Funambule hors pair, le chat est un véritable artiste qui travaille sans filet, que ce soit pour redescendre ou pour grimper en vitesse. Son aisance naturelle vient de nombreux atouts : la souplesse articulaire et musculaire, sens de l'équilibre et une excellente vision qui lui permet de repérer les obstacles.Aussi véloce que le cheval, le chat peut adopter des démarches à 2 ou 4 temps, et prendre 4 allures différentes : le pas, l'amble, le trot et le galop.Grimper est pour lui l'enfance de l'art, même sur des sols apparemment lisses. Ses griffes sont de puissants alliés, même si les chats opérés et privés de griffes semblent se débrouiller tout aussi bien.
Le chat sait toujours redescendre de l'endroit où il a grimpé, sauf s'il est pris d'angoisse au sommet et que les cris de son propriétaire, encore plus effrayé, ne le privent de tous ses moyens pour redescendre. Attention aux risques pris en allant chercher un chat en haut d'un arbre ou en situation délicate : les griffures sont souvent de mise, le chat s'agrippant à son sauveteur avec parfois trop d'emprise.
Enfin, l'idée populaire selon laquelle un chat retombe toujours sur ses pattes est fausse. Certes, au-delà du 7e étage, la vitesse de chute du chat restera toujours la même et les lésions ne seront pas plus graves. Mais on déplore souvent à ces altitudes des fractures, des pneumothorax pouvant compromettre gravement la vie du chat.

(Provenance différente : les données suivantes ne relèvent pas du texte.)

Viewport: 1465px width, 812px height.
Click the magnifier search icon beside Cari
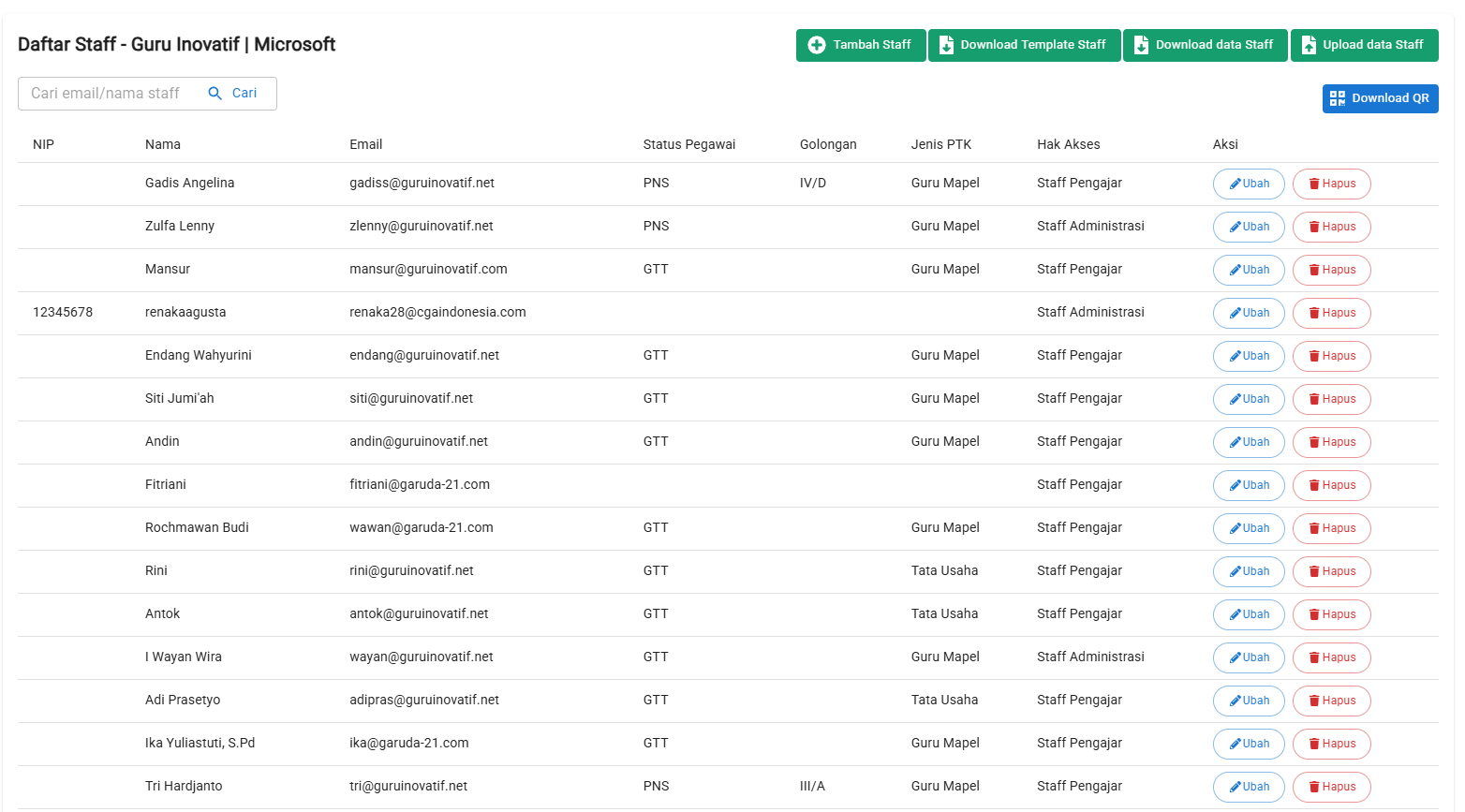(215, 93)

A moins d'un mètre cinquante, le chat n'a pas le temps de se retourner et tombe sur l'une ou l'autre partie du corps, endommagée.
Entre ces deux hauteurs, certains chats parachutistes s'en tirent sans une égratignure là où d'autres finissent prématurément leur vie. Il faut toujours surveiller les balcons, particulièrement en ville, où pigeons et autres volatiles peuvent tenter le chat de pencher son nez plus qu'il ne le faudrait.
Par opposition à l'homme, l'animal ne disposait jusqu'au XVIIIe siècle que de son instinct pour organiser ses comportements. L'excès inverse a consisté ensuite à exagérer la notion d'intelligence chez lui et à confondre ce qui est du simple apprentissage (aussi complexe soit-il) avec une réelle intelligence (d'après J.-P. Chaurand, le Comportement du chat et ses troubles, Éd. du Point Vétérinaire, 1995).